When your tormentor wearies of abusing you, show your appreciation by addressing a third person, imaginary or real. Turn to one side and, depending on how you’ve played your cards thus far, say:

Formal: “Il exagère…” (“He’s gone too far.” pron. eel eggza-ZHERR-reuhhhh). A nice musical phrase with the high note on ZHERR and the very Parisian reuhhhh at the end. Done properly, you might be applauded.

Informal: “Il est gonflé.” (“He’s full of it.” standard pron.). A good snappy line that can be salted according to taste with its indecorous companion gesture: hands holding imaginary oranges beneath the chin.

Cool: “Complètement jeté, ce mec!” or “Complètement jetée, cette nana!” (“This guy/girl is a total reject!” Pronounce the jeté(e) asshtay). A very effective expression. A 10-year-old Parisian and, as such, an expert on invective, told me so.

The engueulade is nearing its end. Battle has been joined, nothing has been accomplished, everyone is happy. It is now up to your opponent to set the tone for the final exchange.

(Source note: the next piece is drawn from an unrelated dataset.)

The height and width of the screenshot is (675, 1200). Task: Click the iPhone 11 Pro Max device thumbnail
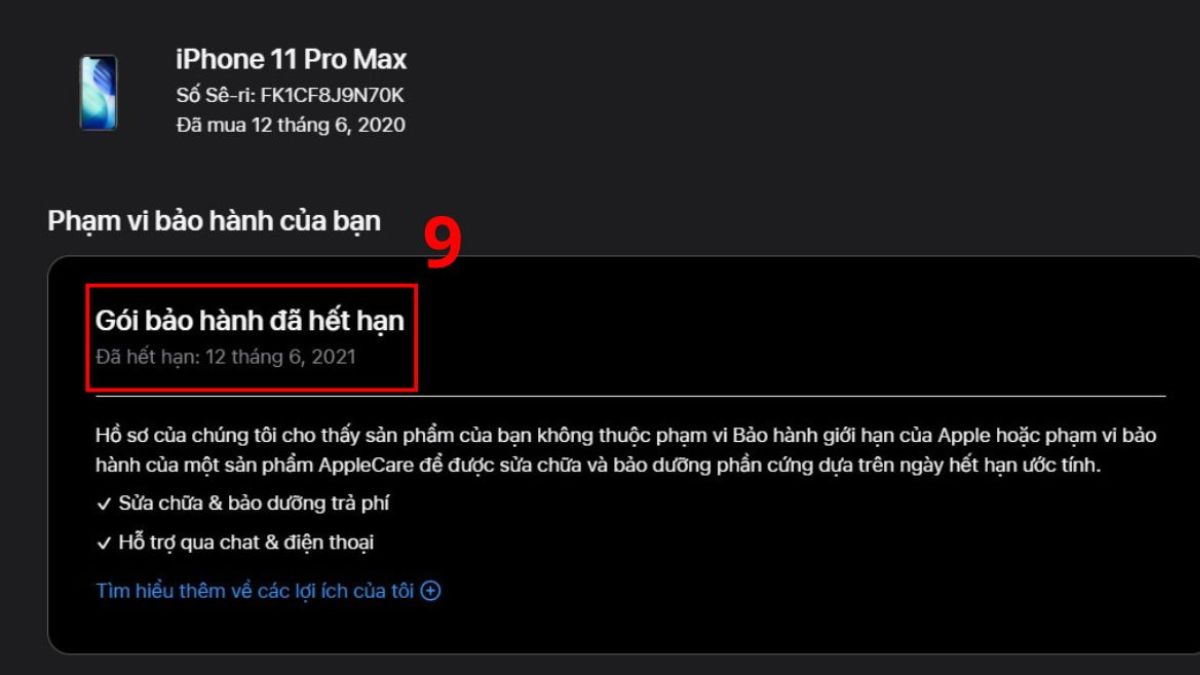coord(99,92)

Some prefer the invincible shrug – arms outstretched, palms upward – accompanied by the expression, “Bof!” (“I don’t care, go away cretin!”). Since imitation is the sincerest form of flattery, you should do likewise, changing the “Bof!” to “Beuh!” (“Very well, peasant, I’ll leave!”). Others prefer to save their biggest guns for the final salvo. When the going gets very rough, prepare to storm out the door yelling, “Allez vous faire soigner!” (“Go get yourself looked after!”) Left-wing Parisians will think you’re recommending a psychiatrist; right-wing Parisians, a veterinarian. Either will do. And on those glorious days when you’re shown thebras d’honneur, the Continental “up yours!”, you can respond in kind by pushing the person in the chest and sneering, “Tu me cherches?” (“You lookin’ for me?”). Then run like hell.

Follow this advice and you’ll be provoking engueulades three times daily: morning pick-me-up, afternoon delight, and eveningapéritif. Paris will change from a city of hostile strangers to a city of hostile friends. Sitting in your local café trembling from caffeine withdrawal as the waiter slowly re-reads his France-Soir, you can finally revert to your native sarcasm by saying, “C’est loin le Brésil, hein?” (“Gosh, isn’t Brazil far away?”), secure in the knowledge that you can withstand, repay and enjoy any abuse. Soon your temperament will change: you’ll begin to feel at home.

And one day, perhaps, you may even want to drive a car in Paris.“Ça va pas la tête, non?!”